══ Selected extract ══

Having excluded apoptosis and necrosis as determinants of the mito-ATTEC-triggered cell death, we sought to evaluate the role of autophagy in cell death. As shown in Fig. S3, mito-ATTECs reduced the growth and viability of MCF-7 cells. In contrast, ATG5 knockdown protected MCF-7 cells from mito-ATTEC-induced cell death. Alk-DP and azi-TPP did not obviously decrease the growth and viability of MCF-7 or ATG5-KD MCF-7 cells. These results indicated that mito-ATTECs kill malignant cells through an autophagy-dependent mechanism.18,27

To substantiate this conclusion, MCF-7 cells were co-treated with autophagy inhibitors or activators. As shown in Fig. 4b, 3-MA (2 mM) co-treatment obviously abrogated tumor suppression in response to mito-ATTEC treatment, suggesting that activation of autophagy is functionally important for cell death induced by mito-ATTECs.18 In contrast, coincubation with rapamycin (100 nM) in MCF-7 cells sensitized cells to mito-ATTEC-induced cell death (Fig. 4c). These results indicated that mito-ATTECs kill cancer cells via autophagy, and may have cooperative effects with autophagy activators.24

We further ascertained the dominant role of autophagy in mito-ATTEC-triggered cell death using morphological analysis. Ultrastructural examination by TEM of mito-ATTEC (30 μM, 24 h)-treated cells exhibited unique characteristics of autophagy-dependent cell death.36 Namely, mito-ATTEC-treated MCF-7 cells showed increased vacuolization and a decreased number of mitochondria, yet retained normal nuclear morphology (Fig. 4d).35,37 Moreover, increased vacuolization was also observed in CLSM images and was unique to mito-ATTEC-triggered autophagy-dependent cell death (Fig. 4e). Collectively, these findings indicated that mito-ATTEC-induced excessive mitophagy led to autophagic cell death.27

Broad activity of mito-ATTECs against tumor cell lines

Recent studies have indicated that functional mitochondria are indispensable for the growth of malignant cells in several tumor types.38 To determine how widely applicable the lethal mitophagy might be, we further assessed the killing efficacy of mito-ATTECs on several tumor cell lines. Mito-ATTECs reduced viable cell numbers in all of these 9 tumor cell lines after 24 h treatment (Fig. 3e). The mechanisms of mito-ATTEC-induced killing of malignant cells identified above were highly relevant to other cancers. As depicted in Fig. S4a–d, mito-ATTEC treatment obviously suppressed the growth of MDA-MB-231 cells by complete mitochondrial depletion. Of note, it was found that low concentration of mito-ATTECs exhibited powerful bioactivity and cytotoxicity on human malignant melanoma cell line A375 (Fig. S4e–h). The IC50 value of mito-ATTECs against A375 cells was about 11.9 μM. Similarly, mito-ATTECs were also active against mouse melanoma cell lines (Fig. S4i–k), inducing autophagic death of B16-F10 cells with an IC50 value of 9.1 μM. The elevated protein expression of LC3B in melanoma may sensitize melanoma to lethal mitophagy (Fig. S5). In summary, the mito-ATTEC-induced mitochondrial depletion and cell death were confirmed in several cell lines using different methods, indicating that induction of lethal mitophagy may be a general therapeutic approach.

═══

What is required ▸
Answer these from the mito-ATTEC text above:
1. What concentration of 3-MA was used in the co-treatment?
2. What IC50 value did mito-ATTECs show against B16-F10 cells?
3. Under TEM, what did mito-ATTEC-treated MCF-7 cells retain?

══ Information given ══

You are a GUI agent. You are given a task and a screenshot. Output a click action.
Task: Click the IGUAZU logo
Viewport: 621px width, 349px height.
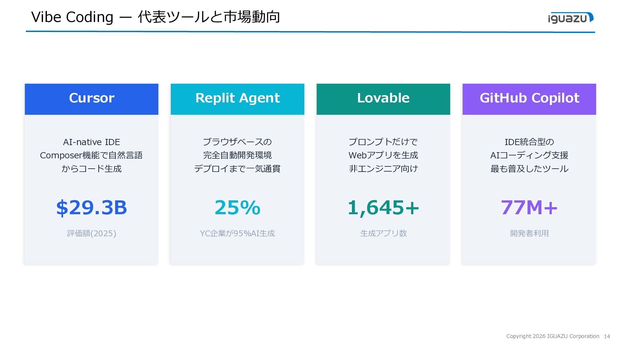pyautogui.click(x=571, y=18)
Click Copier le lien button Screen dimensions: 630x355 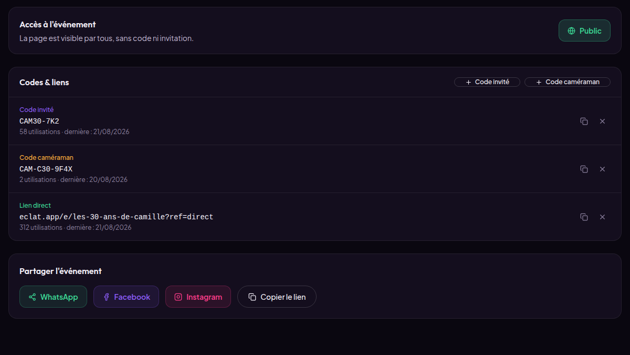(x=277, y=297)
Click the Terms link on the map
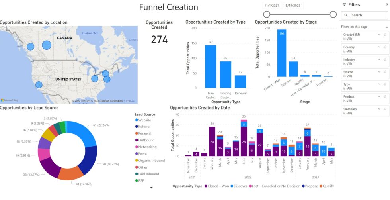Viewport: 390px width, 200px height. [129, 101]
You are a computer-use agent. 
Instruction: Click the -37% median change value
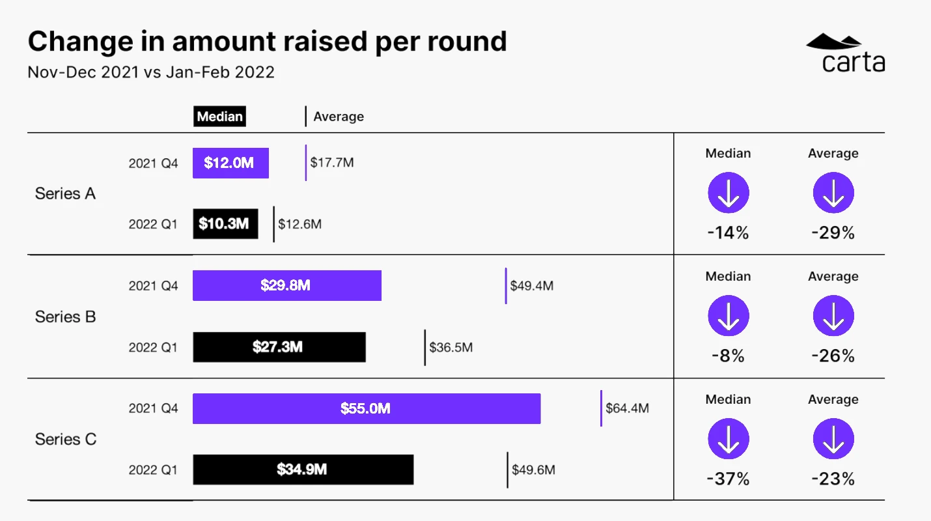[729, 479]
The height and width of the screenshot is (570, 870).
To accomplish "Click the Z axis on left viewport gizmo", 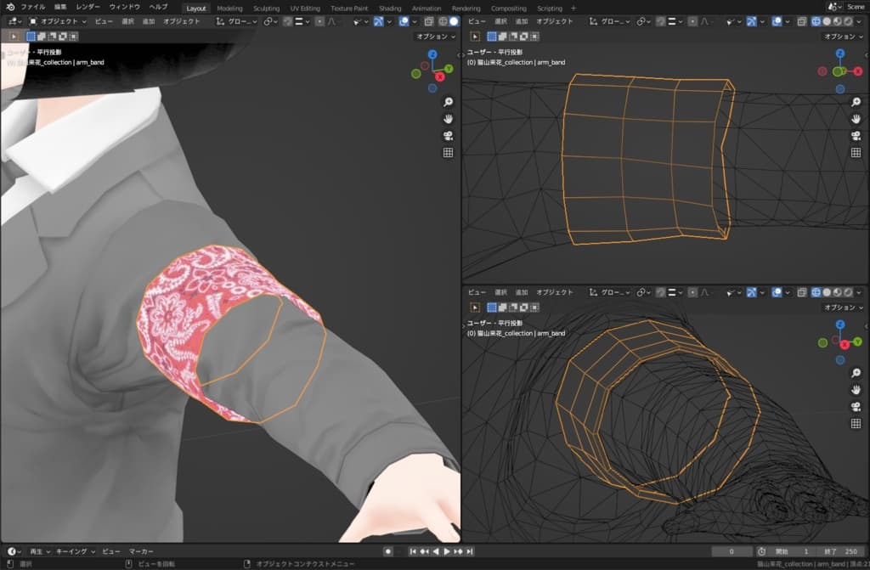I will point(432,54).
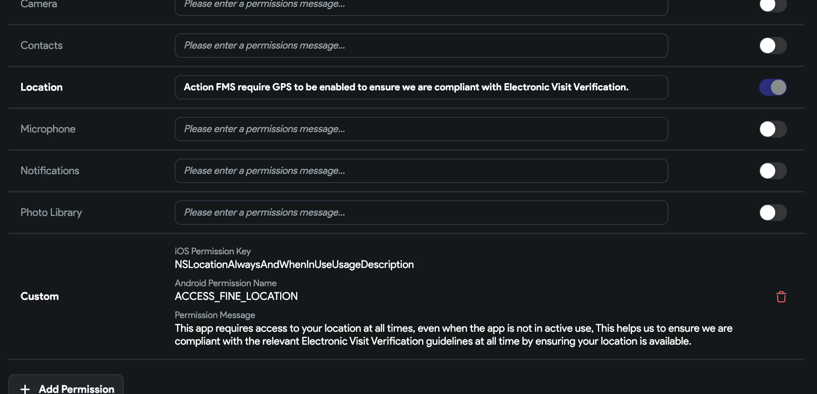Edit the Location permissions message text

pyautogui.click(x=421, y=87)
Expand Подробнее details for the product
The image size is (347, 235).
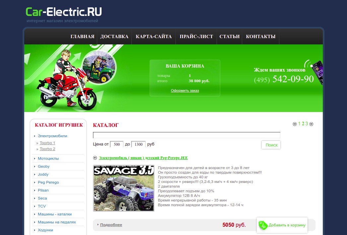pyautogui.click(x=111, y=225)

═══
══ Information given ══

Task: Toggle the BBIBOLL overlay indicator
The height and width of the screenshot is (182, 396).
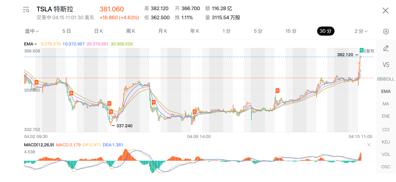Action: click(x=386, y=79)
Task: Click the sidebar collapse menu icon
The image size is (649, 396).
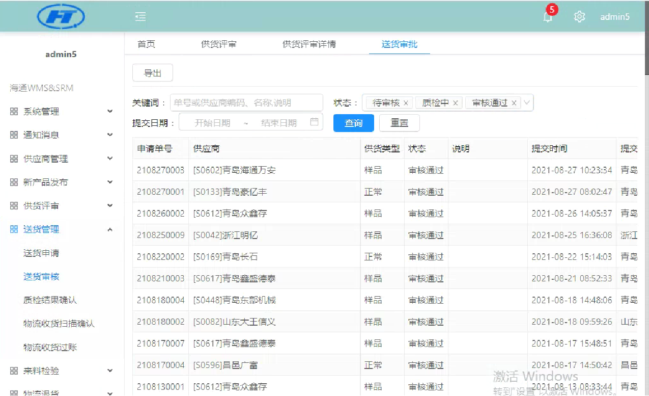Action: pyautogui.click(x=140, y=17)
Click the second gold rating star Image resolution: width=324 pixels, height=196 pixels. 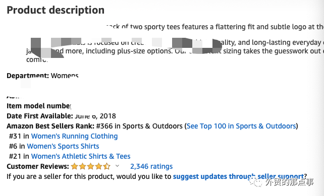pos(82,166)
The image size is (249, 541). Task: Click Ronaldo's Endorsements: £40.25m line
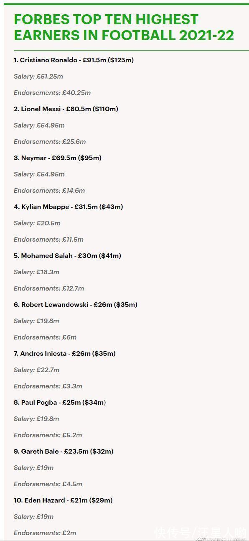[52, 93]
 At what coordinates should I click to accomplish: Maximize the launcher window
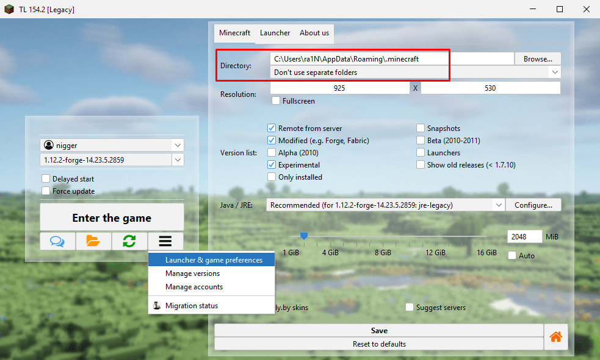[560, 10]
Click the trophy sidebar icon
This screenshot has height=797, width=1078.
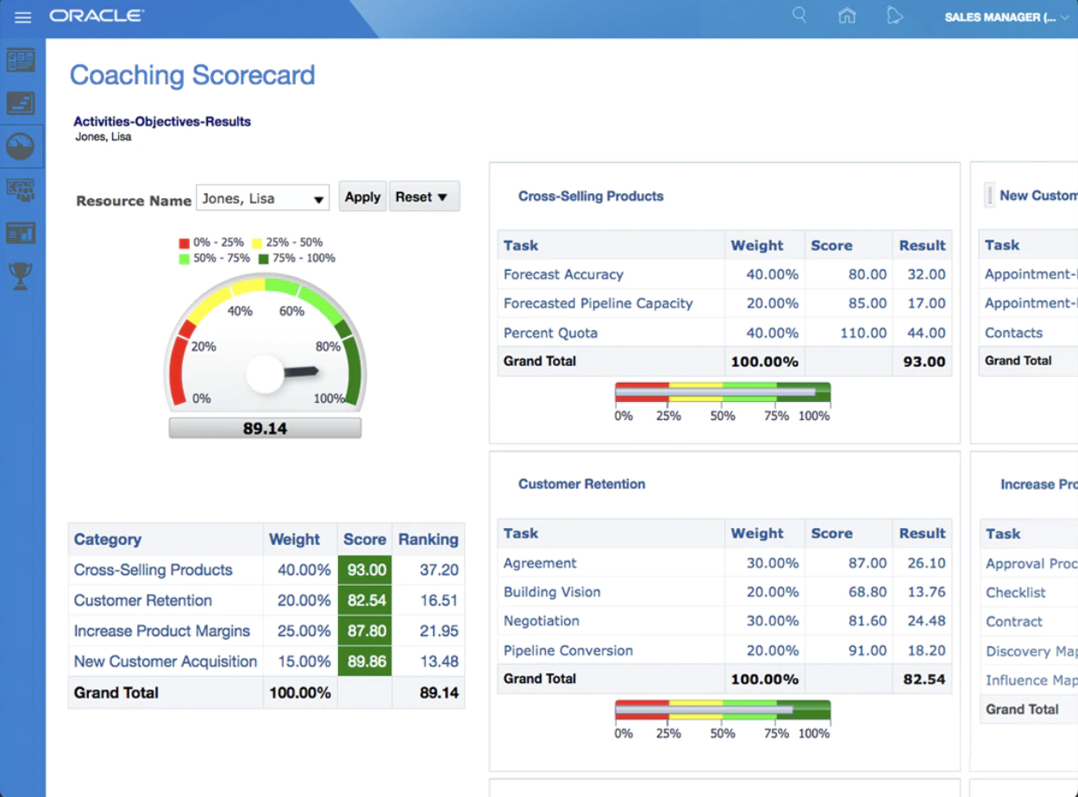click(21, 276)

═══
══ Information given ══

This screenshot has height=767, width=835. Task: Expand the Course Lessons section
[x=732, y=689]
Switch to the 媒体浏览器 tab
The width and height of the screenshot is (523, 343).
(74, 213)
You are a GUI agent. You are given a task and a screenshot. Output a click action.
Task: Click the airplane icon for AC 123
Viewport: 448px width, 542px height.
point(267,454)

═══

Task solution ▸
1. 2 mM
2. 9.1 μM
3. Normal nuclear morphology